§ Work order: Pictures do not belong in the copy, so please give every entry below again exactly.

Material provided: Begin

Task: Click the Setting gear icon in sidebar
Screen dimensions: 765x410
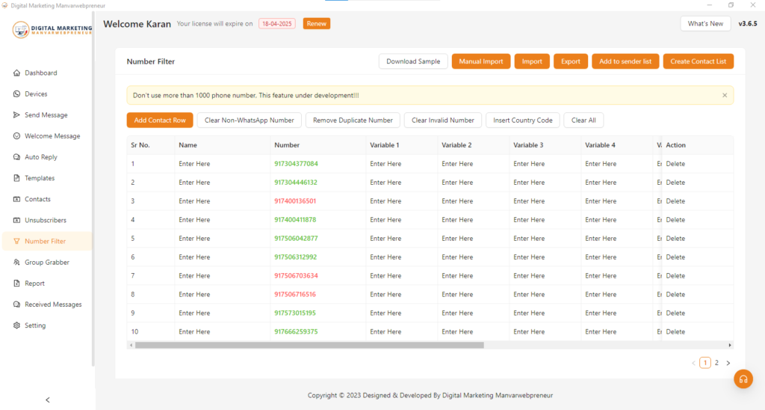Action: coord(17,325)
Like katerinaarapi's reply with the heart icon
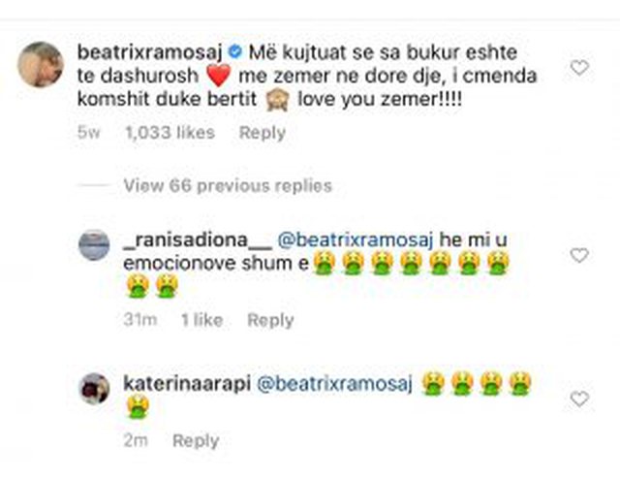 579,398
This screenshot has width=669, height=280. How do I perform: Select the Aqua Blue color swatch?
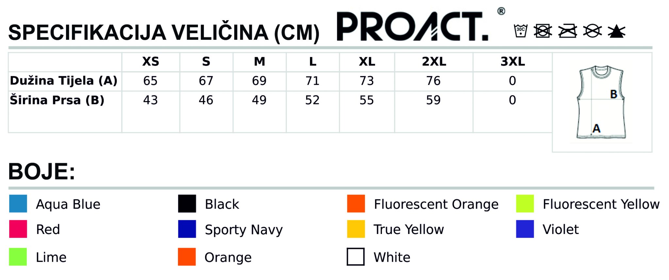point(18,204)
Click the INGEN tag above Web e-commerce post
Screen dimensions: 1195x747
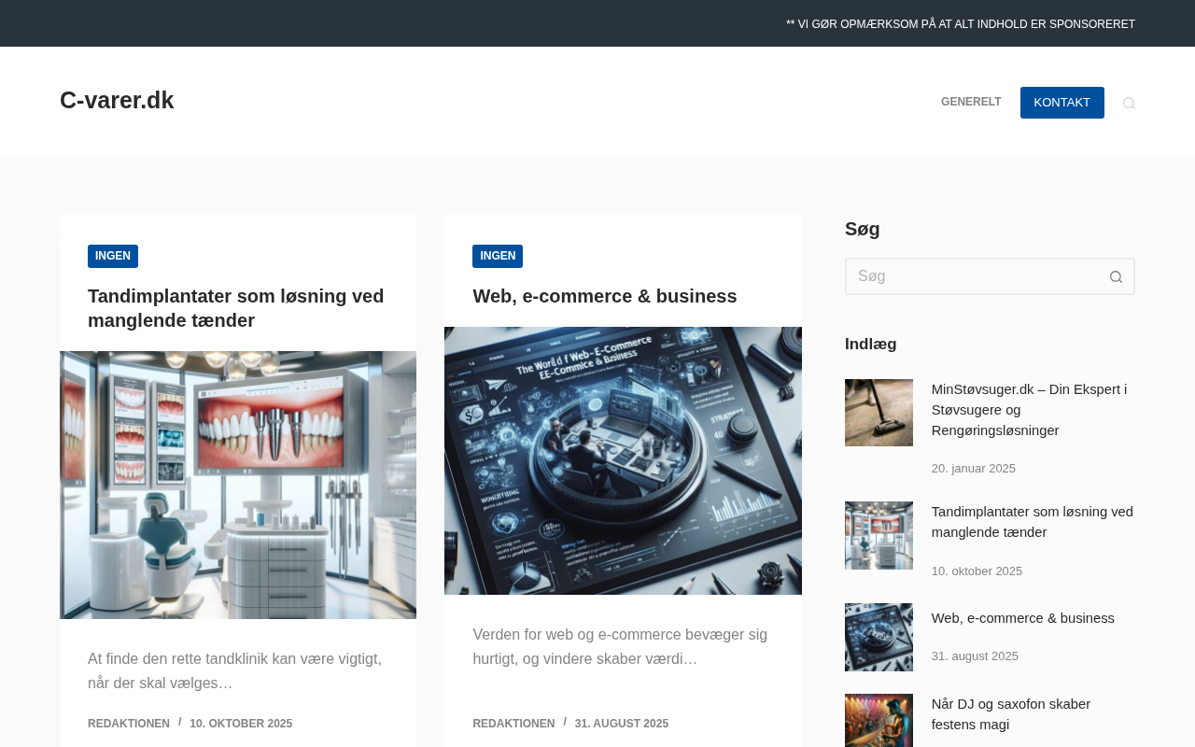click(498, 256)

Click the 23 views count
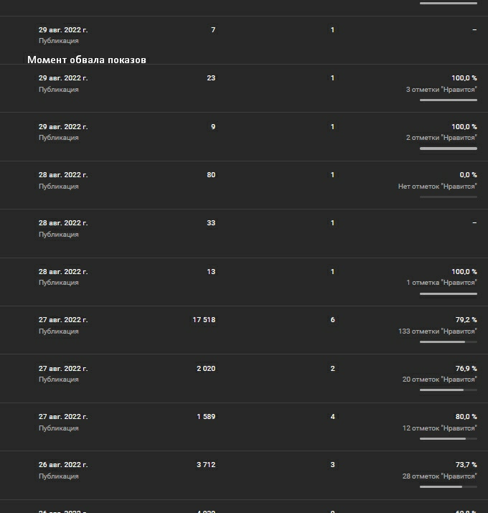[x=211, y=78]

Material provided: End

§ Reply to the task:
Task: Click the Setting gear icon in sidebar
Screen dimensions: 765x410
Action: coord(17,325)
Like katerinaarapi's reply with the heart icon
 579,398
This screenshot has width=669, height=280. How do I perform: Select the Aqua Blue color swatch?
point(18,204)
Click the INGEN tag above Web e-commerce post
Screen dimensions: 1195x747
click(498, 256)

Click the 23 views count
[x=211, y=78]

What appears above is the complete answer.